(Pixel coordinate grounding data)

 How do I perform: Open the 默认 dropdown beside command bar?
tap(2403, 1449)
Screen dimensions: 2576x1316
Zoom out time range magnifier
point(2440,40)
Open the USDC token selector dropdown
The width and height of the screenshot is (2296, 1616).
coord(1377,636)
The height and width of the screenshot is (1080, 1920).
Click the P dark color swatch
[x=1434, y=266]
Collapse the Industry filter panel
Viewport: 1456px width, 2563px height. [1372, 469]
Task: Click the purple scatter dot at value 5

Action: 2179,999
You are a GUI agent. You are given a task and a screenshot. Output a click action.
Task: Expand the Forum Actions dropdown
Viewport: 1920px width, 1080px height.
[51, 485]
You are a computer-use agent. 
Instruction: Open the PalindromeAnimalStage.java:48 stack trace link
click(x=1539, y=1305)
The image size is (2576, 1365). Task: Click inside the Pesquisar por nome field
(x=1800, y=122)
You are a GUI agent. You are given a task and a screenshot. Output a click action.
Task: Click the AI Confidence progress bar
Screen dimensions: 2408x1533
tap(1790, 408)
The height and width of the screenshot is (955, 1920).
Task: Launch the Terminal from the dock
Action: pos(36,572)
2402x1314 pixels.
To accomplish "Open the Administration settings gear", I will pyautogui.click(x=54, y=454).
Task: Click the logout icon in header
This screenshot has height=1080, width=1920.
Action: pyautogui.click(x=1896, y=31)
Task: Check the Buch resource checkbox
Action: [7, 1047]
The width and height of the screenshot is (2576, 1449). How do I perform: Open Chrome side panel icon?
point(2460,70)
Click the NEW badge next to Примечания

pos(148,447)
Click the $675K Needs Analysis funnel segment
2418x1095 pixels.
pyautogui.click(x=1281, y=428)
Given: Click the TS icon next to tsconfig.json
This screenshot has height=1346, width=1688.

What the task asks -
Print, exactly as they appear above, the lines running from the one with "Task: Click the AI Confidence progress bar" through the final line.

Response -
Task: Click the AI Confidence progress bar
Screen dimensions: 2408x1533
tap(1790, 408)
The height and width of the screenshot is (955, 1920).
Task: Launch the Terminal from the dock
Action: pos(36,572)
2402x1314 pixels.
To accomplish "Open the Administration settings gear", I will pyautogui.click(x=54, y=454).
Task: Click the logout icon in header
This screenshot has height=1080, width=1920.
Action: pyautogui.click(x=1896, y=31)
Task: Check the Buch resource checkbox
Action: [7, 1047]
The width and height of the screenshot is (2576, 1449). How do I perform: Open Chrome side panel icon?
point(2460,70)
Click the NEW badge next to Примечания

pos(148,447)
Click the $675K Needs Analysis funnel segment
2418x1095 pixels.
pyautogui.click(x=1281, y=428)
Given: Click the TS icon next to tsconfig.json
This screenshot has height=1346, width=1688.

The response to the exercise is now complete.